L’inizio dei lavori doveva essere un’iniezione di speranza per il futuro della città che andava a riscoprire le tradizioni storiche di centro termale, doveva essere un nuovo traguardo, o obiettivo che dir si voglia, per rilanciare il turismo legato alle terme ed al termalismo, creando nuova occupazione. Un progetto condiviso da forze politiche, sociali e sindacali del territorio: un nuovo modello di sviluppo per Civitavecchia. Così iniziano i lavori per l’albergo termale della famiglia Mastrofini e procedono a ritmo sostenuto con l’idea di creare una vera e propria catena turistica in grado di connettere migliaia di visitatori e dividerli tra parco acquatico, albergo termale e città. Il centro, infatti, prevedeva spazi per il fitness e per il benessere.

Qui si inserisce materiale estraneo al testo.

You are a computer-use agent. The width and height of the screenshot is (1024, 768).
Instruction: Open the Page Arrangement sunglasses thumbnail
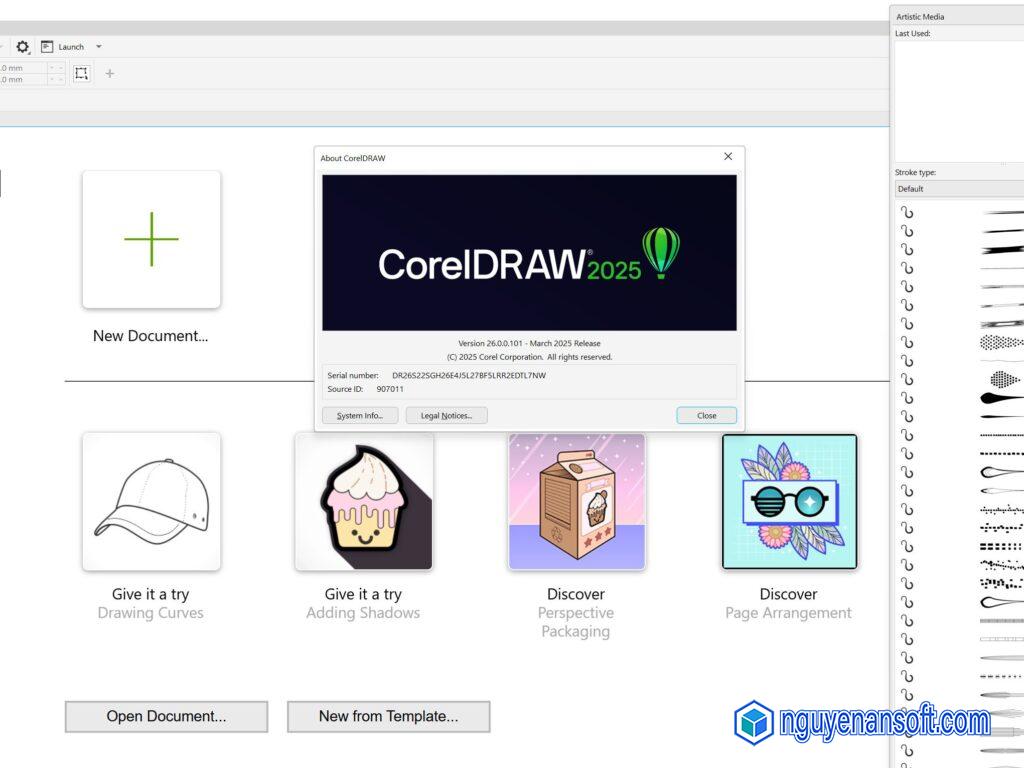tap(789, 501)
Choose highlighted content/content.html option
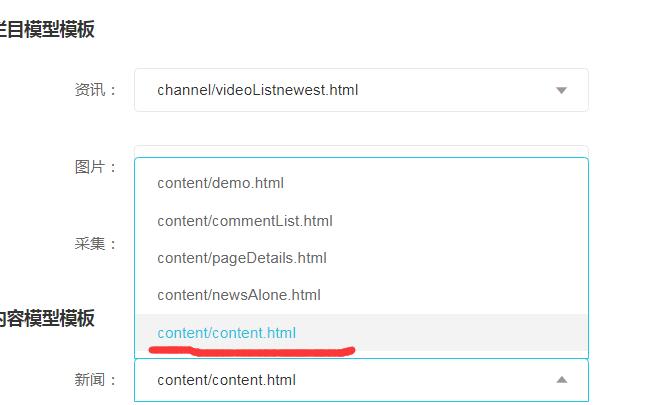Image resolution: width=653 pixels, height=405 pixels. point(227,332)

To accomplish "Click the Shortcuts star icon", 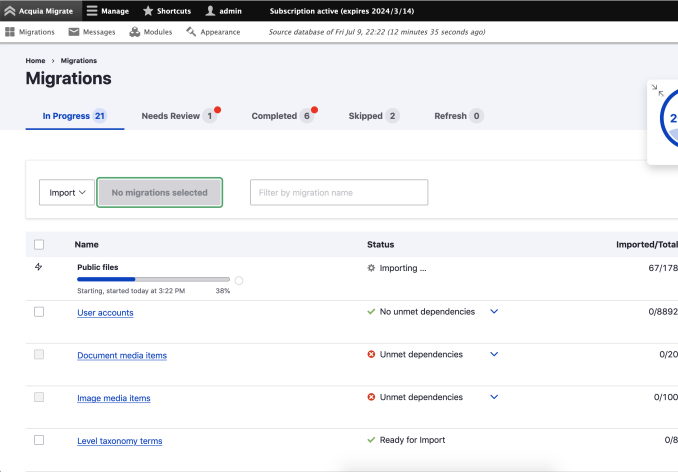I will 148,11.
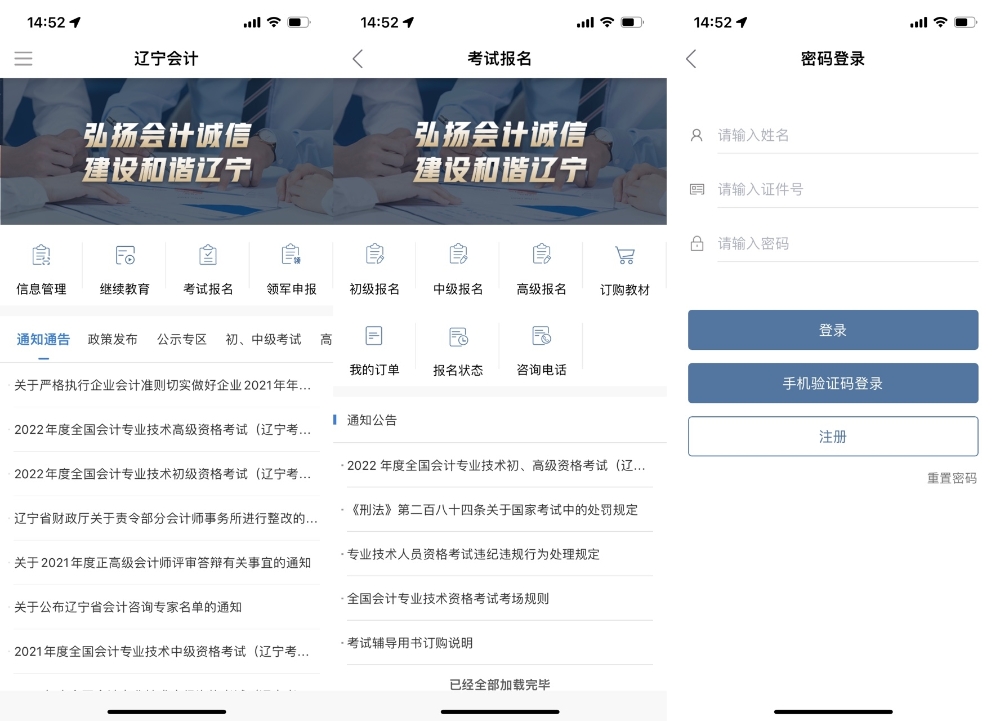Open the hamburger menu on 辽宁会计 screen
This screenshot has height=721, width=1000.
pyautogui.click(x=23, y=58)
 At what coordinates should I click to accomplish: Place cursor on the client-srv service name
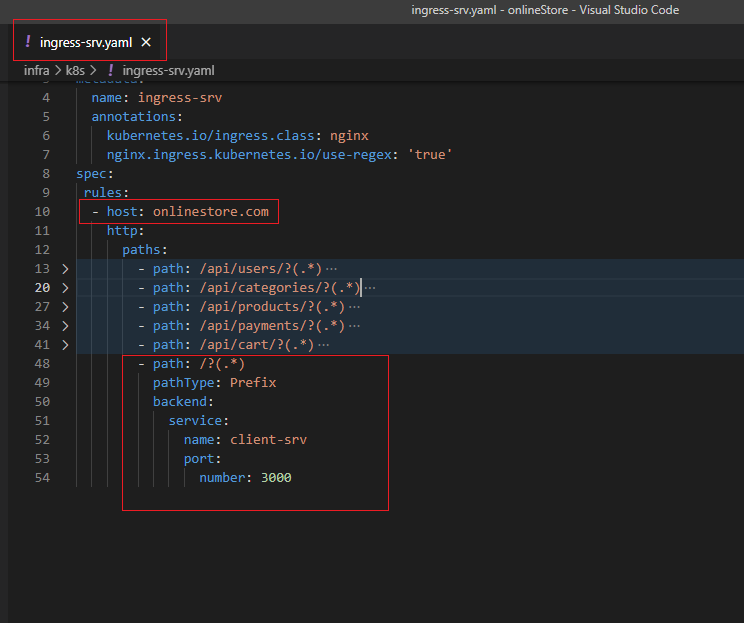[268, 440]
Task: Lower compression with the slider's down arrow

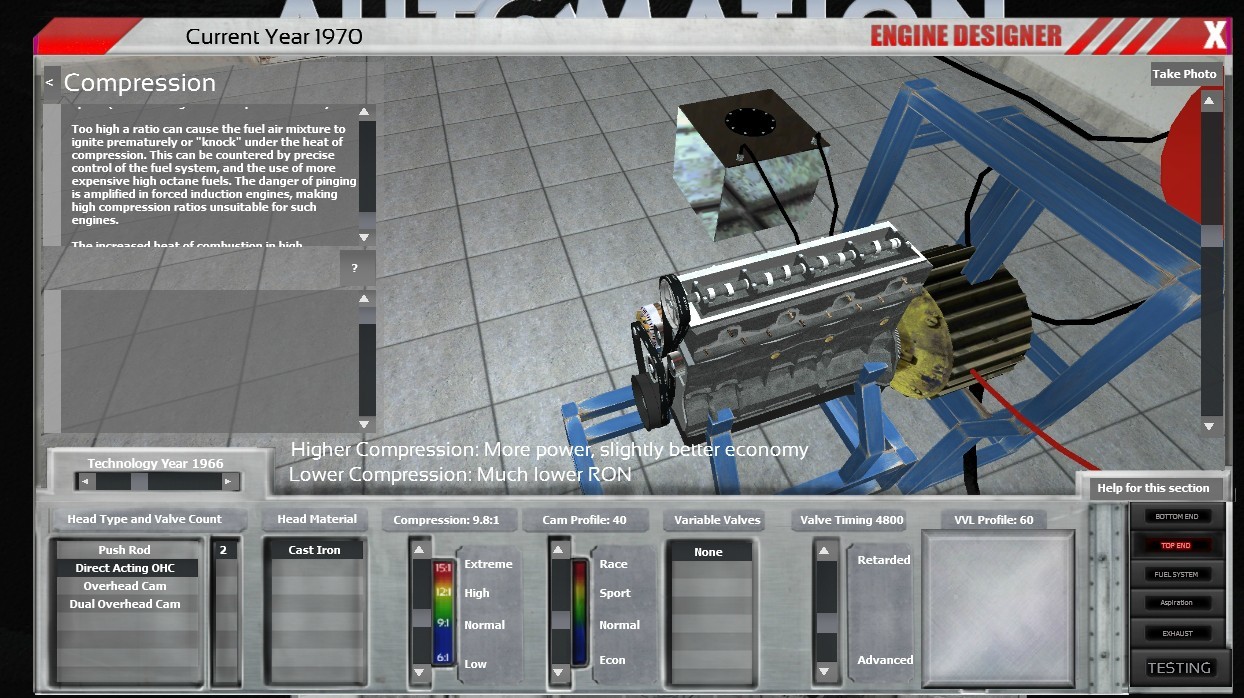Action: coord(420,674)
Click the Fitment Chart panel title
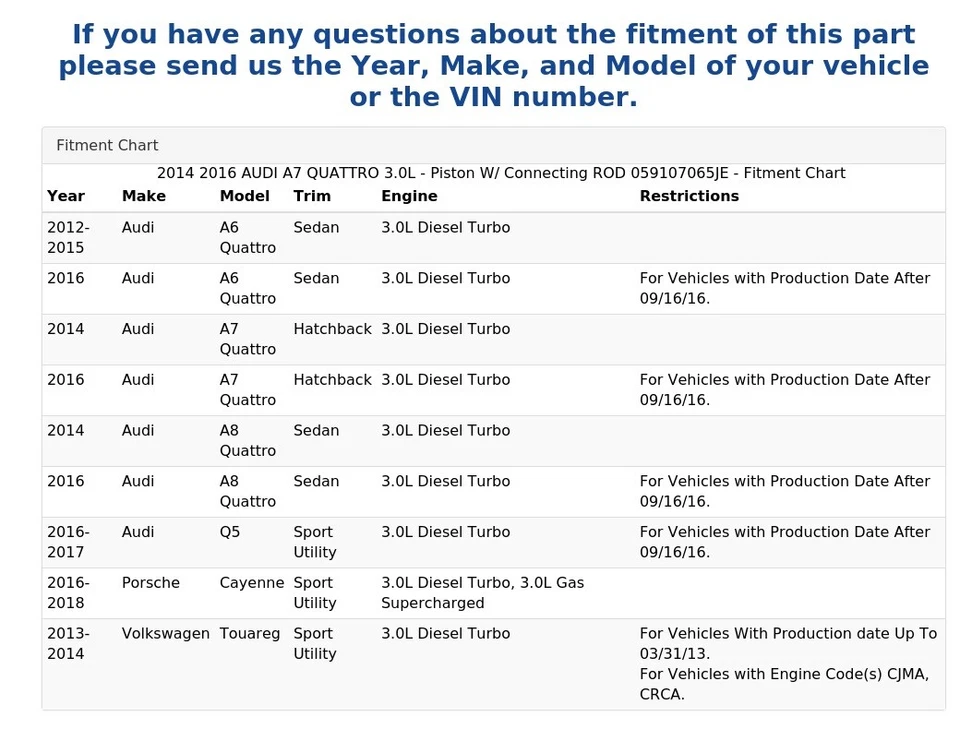The height and width of the screenshot is (729, 960). pyautogui.click(x=107, y=145)
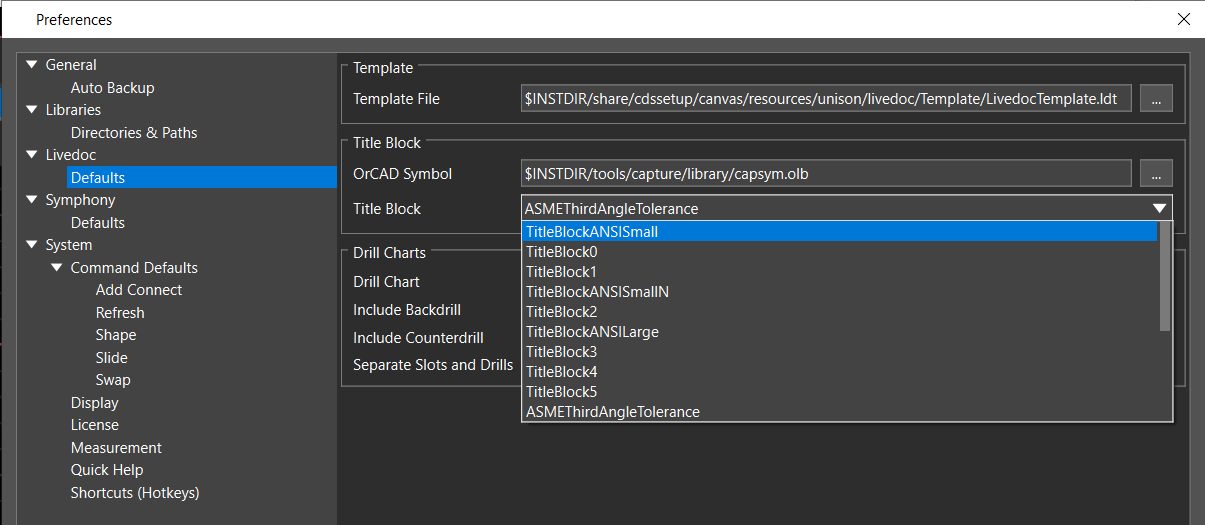This screenshot has width=1205, height=525.
Task: Collapse the Libraries tree node arrow
Action: [x=32, y=110]
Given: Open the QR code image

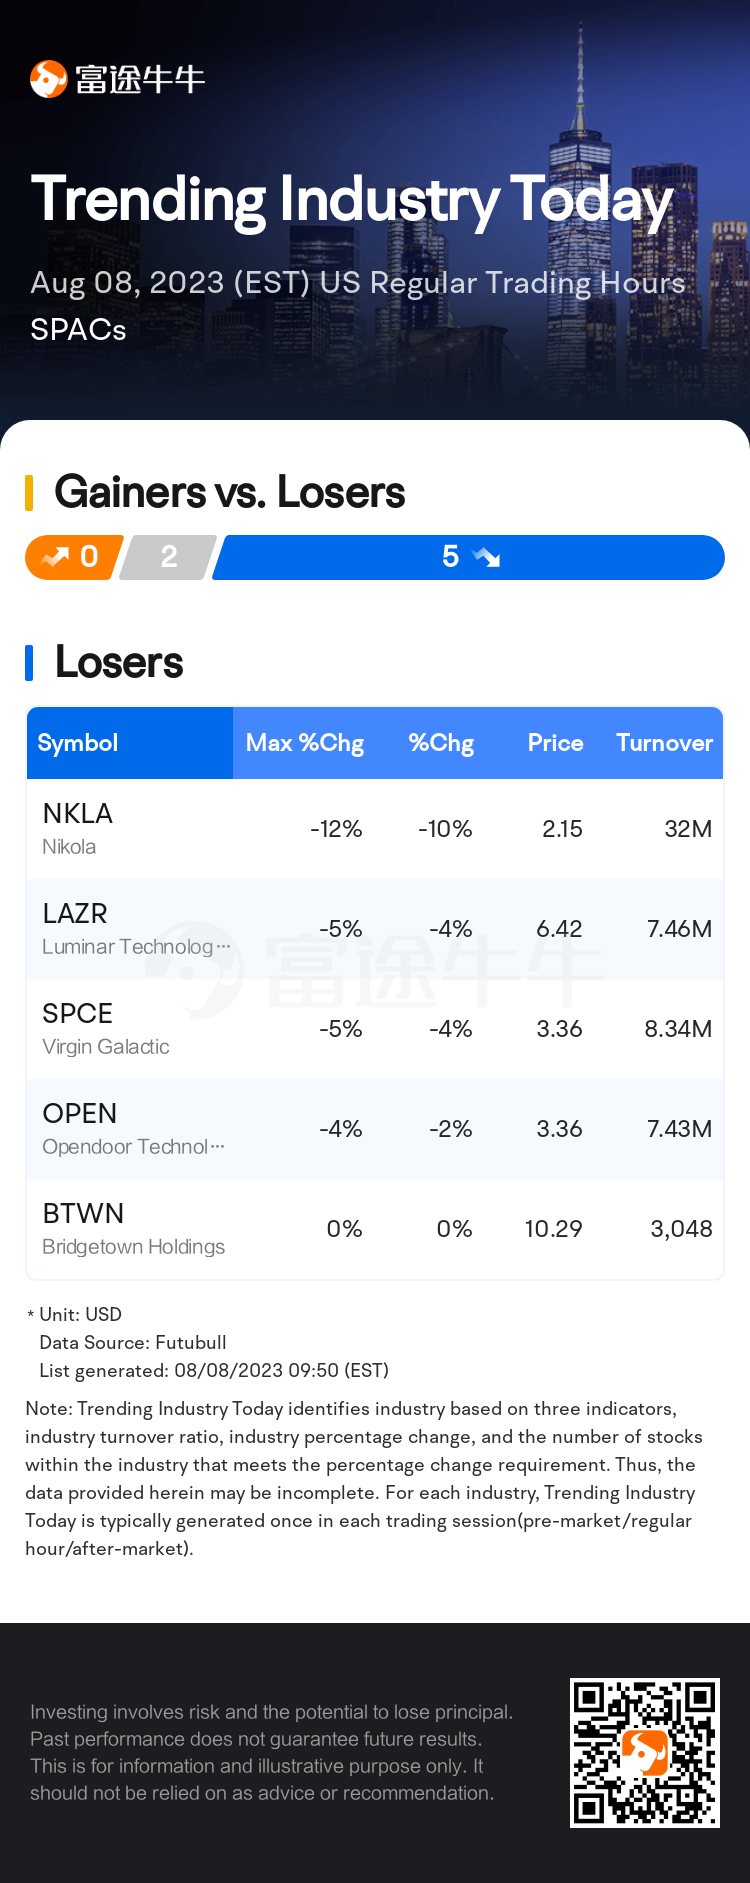Looking at the screenshot, I should point(645,1753).
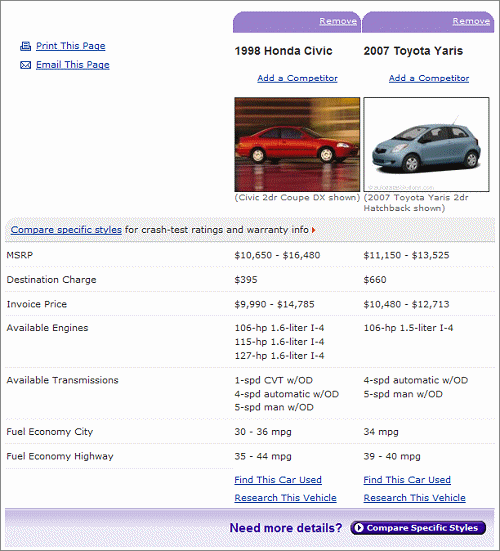The width and height of the screenshot is (500, 551).
Task: Click the red Honda Civic coupe photo
Action: [x=297, y=144]
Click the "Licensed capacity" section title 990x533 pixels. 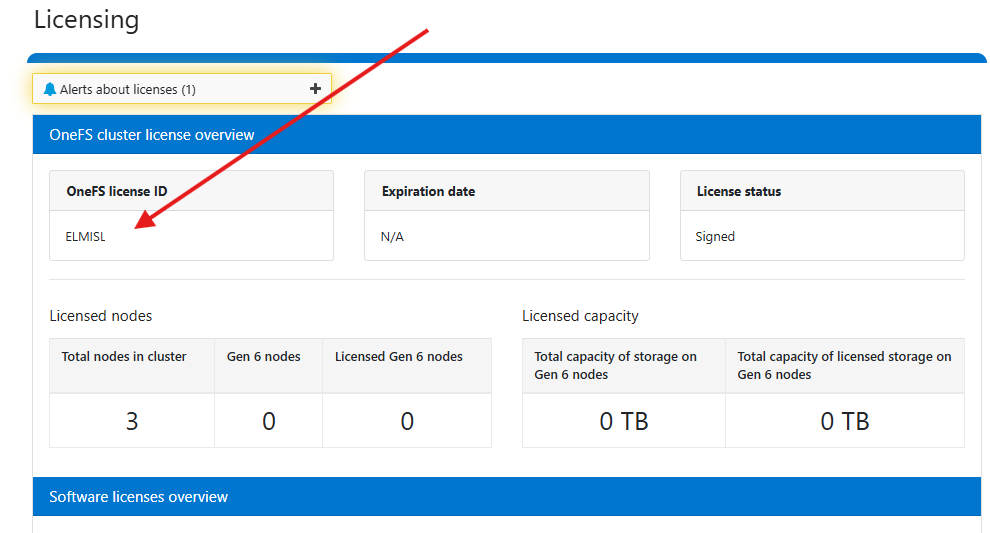tap(580, 315)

Poi l’improvviso black out, infinito e fatto di un susseguirsi di udienze nelle aule di giustizia, cause penali e civili, tonnellate di carte bollate, fallimenti veri o presunti, rimpalli su rimpalli di responsabilità con interventi delle numerose amministrazioni comunali che si sono passate lo scettro del comando della città sedendosi a Palazzo del Pincio. 

Nulla di fatto, là dove sarebbe dovuto sorgere il tempio del benessere, dove avrebbero dovuto trovare lavoro centinaia di persone ora regna l’abbandono. L’ambizioso progetto di rilanciare il termalismo a Civitavecchia, di spingere il turismo ed incanalarlo in quella direzione, di riuscire a fornire un’occasione in più alle migliaia di turisti che passano per il porto cittadino di fermarsi è caduto nell’oblio.

Sono molte le domande che sorgono quando si ripensa all’enorme potenzialità di questo progetto, soprattutto perché sembrerebbe che tutti i contenziosi di carattere giudiziario siano stati risolti.

Quindi non resta che rivolgersi a chi detiene il potere in città, a chi indossa la fascia tricolore e chiedere: come stanno le cose? C’è ancora possibilità per il progetto? Si potrebbe riprendere grazie a nuovi investitori nonostante i quindici anni passati? 

Sono domande a cui sarebbe importante, se non doveroso, rispondere anche considerando il tasso di disoccupazione che la fa da padrone in città. Sarebbe apprezzabile capire seriamente lo stato delle cose, quantomeno per mettere la parola fine ad uno dei tanti conti in sospeso di una città ridotta allo stremo.